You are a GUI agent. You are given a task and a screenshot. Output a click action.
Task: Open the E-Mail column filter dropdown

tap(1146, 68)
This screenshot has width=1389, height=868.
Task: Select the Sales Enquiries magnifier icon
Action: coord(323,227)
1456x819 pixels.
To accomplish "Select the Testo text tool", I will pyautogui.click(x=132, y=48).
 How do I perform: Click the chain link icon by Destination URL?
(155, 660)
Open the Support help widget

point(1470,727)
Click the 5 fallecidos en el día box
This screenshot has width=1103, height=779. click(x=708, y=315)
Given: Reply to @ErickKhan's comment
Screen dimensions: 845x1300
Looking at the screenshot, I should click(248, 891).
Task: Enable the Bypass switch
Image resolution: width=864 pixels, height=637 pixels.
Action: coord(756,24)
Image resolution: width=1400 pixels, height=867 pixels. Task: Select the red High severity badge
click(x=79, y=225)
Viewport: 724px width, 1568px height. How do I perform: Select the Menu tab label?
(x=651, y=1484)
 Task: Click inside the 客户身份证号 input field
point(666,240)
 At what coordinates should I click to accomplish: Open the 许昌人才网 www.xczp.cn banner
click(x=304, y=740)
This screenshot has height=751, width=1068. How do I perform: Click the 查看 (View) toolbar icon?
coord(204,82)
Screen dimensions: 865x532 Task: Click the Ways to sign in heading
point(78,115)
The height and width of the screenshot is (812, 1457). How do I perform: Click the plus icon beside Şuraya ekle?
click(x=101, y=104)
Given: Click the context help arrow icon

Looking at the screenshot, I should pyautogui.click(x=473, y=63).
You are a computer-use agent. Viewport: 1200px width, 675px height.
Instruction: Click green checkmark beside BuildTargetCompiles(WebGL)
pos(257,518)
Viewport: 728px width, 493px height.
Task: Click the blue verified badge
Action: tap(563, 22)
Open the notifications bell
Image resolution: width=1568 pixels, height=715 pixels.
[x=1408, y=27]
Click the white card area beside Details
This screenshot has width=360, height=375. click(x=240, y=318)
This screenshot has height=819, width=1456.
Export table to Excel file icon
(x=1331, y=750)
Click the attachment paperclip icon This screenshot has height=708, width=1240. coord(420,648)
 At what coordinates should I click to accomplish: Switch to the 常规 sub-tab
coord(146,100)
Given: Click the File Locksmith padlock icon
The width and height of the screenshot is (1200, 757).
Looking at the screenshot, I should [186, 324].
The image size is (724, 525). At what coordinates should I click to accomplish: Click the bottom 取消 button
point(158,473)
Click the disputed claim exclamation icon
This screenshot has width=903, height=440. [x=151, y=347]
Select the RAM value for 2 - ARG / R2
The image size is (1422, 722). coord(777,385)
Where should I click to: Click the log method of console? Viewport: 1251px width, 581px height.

****************

▶ _Exercise objective_
Gather every line of the records above that contains the string "Open", and copy each one in full. Case counts.

▶ _Reply to the exercise_
Task: Open the E-Mail column filter dropdown
Open the Support help widget
 At what coordinates should I click to accomplish: Open the 许昌人才网 www.xczp.cn banner
Open the notifications bell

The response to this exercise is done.